» WHAT TO WORK ON
Every line with the string "header" must be copied from the entries below.

» Dataset entries
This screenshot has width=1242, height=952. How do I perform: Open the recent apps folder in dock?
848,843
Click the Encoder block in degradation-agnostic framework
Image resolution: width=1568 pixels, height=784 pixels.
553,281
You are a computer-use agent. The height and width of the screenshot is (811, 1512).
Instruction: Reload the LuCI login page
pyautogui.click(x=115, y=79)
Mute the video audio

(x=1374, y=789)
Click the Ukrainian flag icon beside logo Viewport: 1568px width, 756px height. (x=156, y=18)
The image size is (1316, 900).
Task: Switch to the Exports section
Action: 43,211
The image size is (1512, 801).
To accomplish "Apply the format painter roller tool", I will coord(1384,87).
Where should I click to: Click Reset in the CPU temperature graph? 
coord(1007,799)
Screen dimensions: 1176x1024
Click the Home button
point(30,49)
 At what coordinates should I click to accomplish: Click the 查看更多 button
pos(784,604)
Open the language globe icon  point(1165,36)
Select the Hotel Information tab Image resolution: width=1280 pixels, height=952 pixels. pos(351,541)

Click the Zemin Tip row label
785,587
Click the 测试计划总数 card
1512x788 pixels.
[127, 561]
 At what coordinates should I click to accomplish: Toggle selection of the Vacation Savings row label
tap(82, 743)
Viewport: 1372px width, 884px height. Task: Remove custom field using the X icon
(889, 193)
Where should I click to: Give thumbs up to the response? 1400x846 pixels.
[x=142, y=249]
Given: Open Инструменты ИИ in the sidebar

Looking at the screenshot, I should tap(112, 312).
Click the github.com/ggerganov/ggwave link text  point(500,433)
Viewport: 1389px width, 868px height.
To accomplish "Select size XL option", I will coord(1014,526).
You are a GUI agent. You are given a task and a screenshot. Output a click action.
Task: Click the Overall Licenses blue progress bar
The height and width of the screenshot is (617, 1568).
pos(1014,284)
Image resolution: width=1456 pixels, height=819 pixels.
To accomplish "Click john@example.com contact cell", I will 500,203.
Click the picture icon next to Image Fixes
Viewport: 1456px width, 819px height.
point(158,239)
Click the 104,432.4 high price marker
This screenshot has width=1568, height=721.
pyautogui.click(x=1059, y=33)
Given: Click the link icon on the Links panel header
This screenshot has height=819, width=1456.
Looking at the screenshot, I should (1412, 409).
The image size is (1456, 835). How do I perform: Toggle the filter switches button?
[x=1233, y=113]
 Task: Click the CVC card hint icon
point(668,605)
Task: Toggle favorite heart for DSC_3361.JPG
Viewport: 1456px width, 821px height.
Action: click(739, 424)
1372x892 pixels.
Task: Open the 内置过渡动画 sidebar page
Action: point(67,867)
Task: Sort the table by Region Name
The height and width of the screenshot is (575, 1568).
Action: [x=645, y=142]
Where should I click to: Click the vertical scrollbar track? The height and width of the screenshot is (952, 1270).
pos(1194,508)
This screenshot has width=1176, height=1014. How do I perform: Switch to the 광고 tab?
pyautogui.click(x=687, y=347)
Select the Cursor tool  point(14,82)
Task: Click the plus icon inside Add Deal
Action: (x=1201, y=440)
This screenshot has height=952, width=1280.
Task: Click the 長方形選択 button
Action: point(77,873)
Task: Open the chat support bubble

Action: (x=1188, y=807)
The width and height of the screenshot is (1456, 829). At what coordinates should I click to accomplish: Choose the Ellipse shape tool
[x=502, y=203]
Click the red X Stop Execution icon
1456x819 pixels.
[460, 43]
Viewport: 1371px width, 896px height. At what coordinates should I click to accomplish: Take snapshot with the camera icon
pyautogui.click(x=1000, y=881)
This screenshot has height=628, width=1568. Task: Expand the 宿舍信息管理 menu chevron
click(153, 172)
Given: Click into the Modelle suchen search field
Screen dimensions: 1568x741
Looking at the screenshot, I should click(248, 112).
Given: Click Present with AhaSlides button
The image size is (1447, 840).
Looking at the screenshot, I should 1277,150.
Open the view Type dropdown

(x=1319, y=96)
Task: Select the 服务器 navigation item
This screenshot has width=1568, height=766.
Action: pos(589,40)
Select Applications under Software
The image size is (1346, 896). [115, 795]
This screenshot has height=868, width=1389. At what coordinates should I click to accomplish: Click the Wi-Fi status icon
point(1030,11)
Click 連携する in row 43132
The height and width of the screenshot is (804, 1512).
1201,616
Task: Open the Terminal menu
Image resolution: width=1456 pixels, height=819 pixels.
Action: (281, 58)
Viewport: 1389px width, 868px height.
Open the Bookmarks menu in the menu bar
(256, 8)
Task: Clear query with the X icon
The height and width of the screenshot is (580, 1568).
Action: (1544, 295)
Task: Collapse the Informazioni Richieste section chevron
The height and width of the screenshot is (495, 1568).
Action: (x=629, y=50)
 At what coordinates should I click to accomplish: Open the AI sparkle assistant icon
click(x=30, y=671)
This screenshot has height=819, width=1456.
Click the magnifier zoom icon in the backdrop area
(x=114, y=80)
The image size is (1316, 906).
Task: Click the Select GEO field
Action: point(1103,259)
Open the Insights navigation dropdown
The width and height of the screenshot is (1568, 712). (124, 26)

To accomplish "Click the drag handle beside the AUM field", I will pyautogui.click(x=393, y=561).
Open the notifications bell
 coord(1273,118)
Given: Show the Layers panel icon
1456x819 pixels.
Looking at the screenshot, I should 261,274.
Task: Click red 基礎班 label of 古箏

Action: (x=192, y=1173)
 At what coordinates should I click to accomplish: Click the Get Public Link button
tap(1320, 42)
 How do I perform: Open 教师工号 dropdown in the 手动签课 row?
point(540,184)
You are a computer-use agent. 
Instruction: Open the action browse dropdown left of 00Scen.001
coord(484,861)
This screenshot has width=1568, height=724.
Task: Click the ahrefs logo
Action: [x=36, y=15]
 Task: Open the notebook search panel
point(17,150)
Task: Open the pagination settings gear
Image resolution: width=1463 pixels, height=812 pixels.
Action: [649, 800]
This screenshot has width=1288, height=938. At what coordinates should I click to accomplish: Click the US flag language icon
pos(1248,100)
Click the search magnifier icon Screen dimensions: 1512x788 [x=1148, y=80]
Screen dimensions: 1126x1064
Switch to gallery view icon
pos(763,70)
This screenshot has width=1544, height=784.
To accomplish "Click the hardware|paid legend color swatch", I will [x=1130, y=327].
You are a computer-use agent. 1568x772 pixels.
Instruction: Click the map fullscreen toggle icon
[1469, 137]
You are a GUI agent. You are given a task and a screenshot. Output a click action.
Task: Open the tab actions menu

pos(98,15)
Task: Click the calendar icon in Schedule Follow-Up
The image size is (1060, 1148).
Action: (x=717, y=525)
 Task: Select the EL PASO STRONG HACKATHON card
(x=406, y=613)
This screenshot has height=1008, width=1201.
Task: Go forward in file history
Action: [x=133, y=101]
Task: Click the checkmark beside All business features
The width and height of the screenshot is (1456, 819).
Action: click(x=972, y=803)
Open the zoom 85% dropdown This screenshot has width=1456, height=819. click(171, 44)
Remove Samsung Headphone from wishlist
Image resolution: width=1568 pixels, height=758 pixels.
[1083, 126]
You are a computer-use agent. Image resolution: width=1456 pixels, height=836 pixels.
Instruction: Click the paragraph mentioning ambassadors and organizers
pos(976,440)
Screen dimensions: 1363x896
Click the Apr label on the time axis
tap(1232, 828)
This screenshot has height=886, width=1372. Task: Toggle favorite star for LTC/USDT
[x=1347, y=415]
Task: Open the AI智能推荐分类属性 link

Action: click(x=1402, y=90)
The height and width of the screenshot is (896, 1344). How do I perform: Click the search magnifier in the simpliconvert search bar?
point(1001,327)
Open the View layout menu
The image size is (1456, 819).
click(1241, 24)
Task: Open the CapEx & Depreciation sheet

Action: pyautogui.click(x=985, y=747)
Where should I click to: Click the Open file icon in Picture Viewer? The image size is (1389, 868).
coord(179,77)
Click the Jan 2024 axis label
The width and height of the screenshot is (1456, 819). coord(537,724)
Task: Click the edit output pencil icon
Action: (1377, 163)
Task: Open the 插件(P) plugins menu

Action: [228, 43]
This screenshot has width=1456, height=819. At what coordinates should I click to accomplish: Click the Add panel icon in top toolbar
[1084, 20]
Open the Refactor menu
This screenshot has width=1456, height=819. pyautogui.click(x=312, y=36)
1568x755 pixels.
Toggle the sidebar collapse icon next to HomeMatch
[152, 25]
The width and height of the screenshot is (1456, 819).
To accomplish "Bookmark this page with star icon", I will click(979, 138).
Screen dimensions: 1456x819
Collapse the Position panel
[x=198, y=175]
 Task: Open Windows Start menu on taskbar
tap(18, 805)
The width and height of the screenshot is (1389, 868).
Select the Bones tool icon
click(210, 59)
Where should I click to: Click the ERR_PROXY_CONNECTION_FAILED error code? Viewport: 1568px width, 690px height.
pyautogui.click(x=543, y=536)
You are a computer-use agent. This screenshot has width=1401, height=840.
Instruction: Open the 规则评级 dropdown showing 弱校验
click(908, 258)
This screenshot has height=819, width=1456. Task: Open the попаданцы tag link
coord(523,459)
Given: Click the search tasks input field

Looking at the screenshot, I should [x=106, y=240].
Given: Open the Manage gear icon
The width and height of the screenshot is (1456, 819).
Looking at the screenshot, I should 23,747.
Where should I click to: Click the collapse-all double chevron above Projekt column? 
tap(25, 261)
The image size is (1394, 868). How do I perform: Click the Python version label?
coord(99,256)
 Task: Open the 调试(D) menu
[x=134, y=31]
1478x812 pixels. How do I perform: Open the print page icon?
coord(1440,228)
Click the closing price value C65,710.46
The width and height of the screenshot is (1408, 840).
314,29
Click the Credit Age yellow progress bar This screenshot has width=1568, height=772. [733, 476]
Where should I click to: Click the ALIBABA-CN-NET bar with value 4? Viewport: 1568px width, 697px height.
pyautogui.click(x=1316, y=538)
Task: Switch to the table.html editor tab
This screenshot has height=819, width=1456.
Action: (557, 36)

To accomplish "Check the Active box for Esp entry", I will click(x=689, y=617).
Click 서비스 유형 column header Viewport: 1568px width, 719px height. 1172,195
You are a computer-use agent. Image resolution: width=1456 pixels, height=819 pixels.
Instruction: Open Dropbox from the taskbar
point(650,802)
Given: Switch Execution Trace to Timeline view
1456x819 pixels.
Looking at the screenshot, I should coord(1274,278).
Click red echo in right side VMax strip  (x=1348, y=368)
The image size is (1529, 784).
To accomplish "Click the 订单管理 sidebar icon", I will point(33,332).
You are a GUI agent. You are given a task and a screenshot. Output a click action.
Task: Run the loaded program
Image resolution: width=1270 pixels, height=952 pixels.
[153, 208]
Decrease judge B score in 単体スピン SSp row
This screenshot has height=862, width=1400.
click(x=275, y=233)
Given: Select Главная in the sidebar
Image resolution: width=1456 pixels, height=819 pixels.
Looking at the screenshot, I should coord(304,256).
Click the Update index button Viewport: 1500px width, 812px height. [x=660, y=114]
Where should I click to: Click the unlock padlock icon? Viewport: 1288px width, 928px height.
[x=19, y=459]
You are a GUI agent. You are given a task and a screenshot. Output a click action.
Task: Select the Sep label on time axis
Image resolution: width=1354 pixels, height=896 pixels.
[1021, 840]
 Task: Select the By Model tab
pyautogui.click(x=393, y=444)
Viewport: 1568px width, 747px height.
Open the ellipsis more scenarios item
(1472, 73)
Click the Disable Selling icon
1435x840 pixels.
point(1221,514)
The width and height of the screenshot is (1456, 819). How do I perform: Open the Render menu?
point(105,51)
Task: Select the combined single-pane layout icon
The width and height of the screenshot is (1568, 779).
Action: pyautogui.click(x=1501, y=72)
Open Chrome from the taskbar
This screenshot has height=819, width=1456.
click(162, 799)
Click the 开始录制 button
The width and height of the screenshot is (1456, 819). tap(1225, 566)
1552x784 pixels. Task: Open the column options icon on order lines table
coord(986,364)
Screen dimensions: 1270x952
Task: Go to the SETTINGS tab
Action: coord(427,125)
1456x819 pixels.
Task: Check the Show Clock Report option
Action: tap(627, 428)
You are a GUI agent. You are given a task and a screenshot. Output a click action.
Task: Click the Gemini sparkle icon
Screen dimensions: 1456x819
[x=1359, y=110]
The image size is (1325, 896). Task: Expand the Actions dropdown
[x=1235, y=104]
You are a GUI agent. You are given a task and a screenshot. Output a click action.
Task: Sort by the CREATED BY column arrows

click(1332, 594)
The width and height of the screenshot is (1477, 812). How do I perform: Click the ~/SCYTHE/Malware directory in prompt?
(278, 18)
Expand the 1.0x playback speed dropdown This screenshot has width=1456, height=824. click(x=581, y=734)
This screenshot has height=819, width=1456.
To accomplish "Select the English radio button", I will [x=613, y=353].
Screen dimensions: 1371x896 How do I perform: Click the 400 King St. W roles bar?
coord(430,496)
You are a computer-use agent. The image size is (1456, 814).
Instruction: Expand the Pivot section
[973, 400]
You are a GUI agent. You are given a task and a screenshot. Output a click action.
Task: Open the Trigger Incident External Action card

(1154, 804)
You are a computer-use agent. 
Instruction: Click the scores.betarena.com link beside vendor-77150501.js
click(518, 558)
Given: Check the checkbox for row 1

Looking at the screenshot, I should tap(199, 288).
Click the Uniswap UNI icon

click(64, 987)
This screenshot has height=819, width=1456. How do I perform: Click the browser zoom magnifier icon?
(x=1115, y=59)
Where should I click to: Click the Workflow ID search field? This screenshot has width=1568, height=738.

» ANSWER SPACE
Given: Click the link icon on the Links panel header
Click 서비스 유형 column header Viewport: 1568px width, 719px height. 1172,195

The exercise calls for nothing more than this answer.